··· Page text ···

Left unsettled when the state Senate adjourned this week was the future of the Pennsylvania Health Care Cost Containment Council, the independent watchdog agency that tracks the cost and quality of medical care offered by the state's hospitals and paid for by its insurers.

You may not have heard the news, drowned out as it was by all the Wall Street wailing, but it's a big deal to the business groups, health care unions, doctors and consumer advocates who rely on the council's public reports on hospital death rates and cardiac surgery costs.

The council, known as PHC4, has been in limbo since the summer, when Gov. Ed Rendell signed an executive order extending the life of the council and the work of its 40-plus employees. Because the council isn't a permanent state agency, it existence depends on periodic legislative reauthorization.

But the bill that would have reauthorized PHC4 became tangled in the governor's larger fight with Senate Republicans over the size of Mr. Rendell's plan to extend health insurance to hundreds of thousands of uninsured Pennsylvanians.

Mr. Rendell's emergency order in July gave his administration and Senate Republicans three more months to negotiate a compromise on his insurance plan and the GOP's proposal to again extend malpractice insurance subsidies to doctors.

They failed to do so. The order is set to expire on Nov. 30.

After that? Mr. Rendell could again resuscitate the agency with an executive order, or he could let it sunset, putting pressure on the newly seated, 2009-2010 version of the state Legislature to tackle the issue.

Other business-related items from the Legislature:

• Both legislative chambers passed an energy bill that imposes new requirements on energy conservation, and the governor intends to sign it.

··· Recorded data ···

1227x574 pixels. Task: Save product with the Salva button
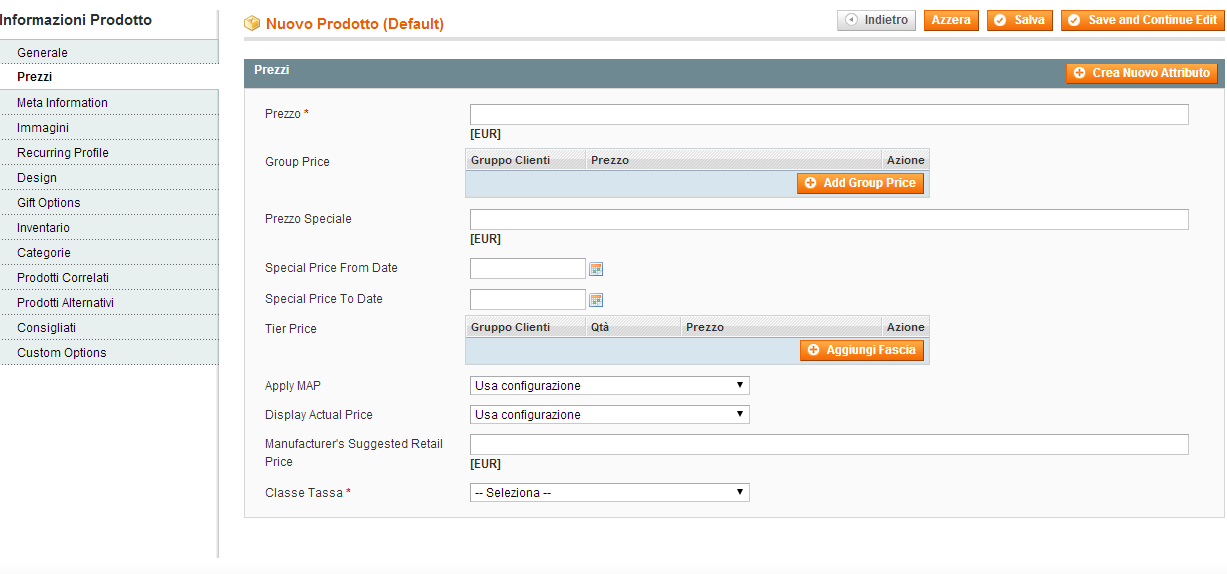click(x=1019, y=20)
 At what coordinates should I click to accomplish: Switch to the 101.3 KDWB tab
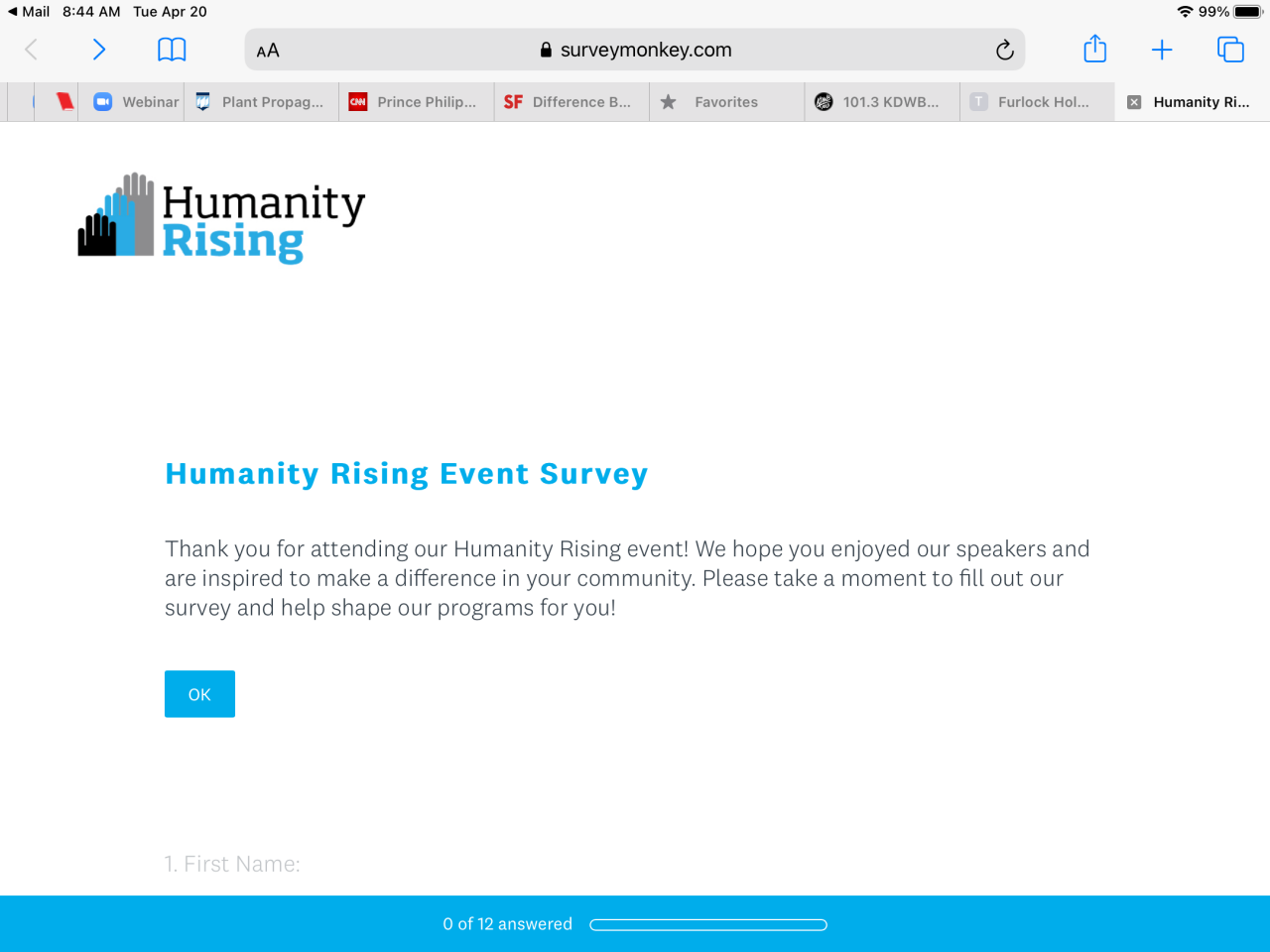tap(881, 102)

···

Activity -
Retype, word for word, the portion of the article on the Pennsylvania Health Care Cost Containment Council from "You may not" to "cardiac surgery costs.".

Finished task -
You may not have heard the news, drowned out as it was by all the Wall Street wailing, but it's a big deal to the business groups, health care unions, doctors and consumer advocates who rely on the council's public reports on hospital death rates and cardiac surgery costs.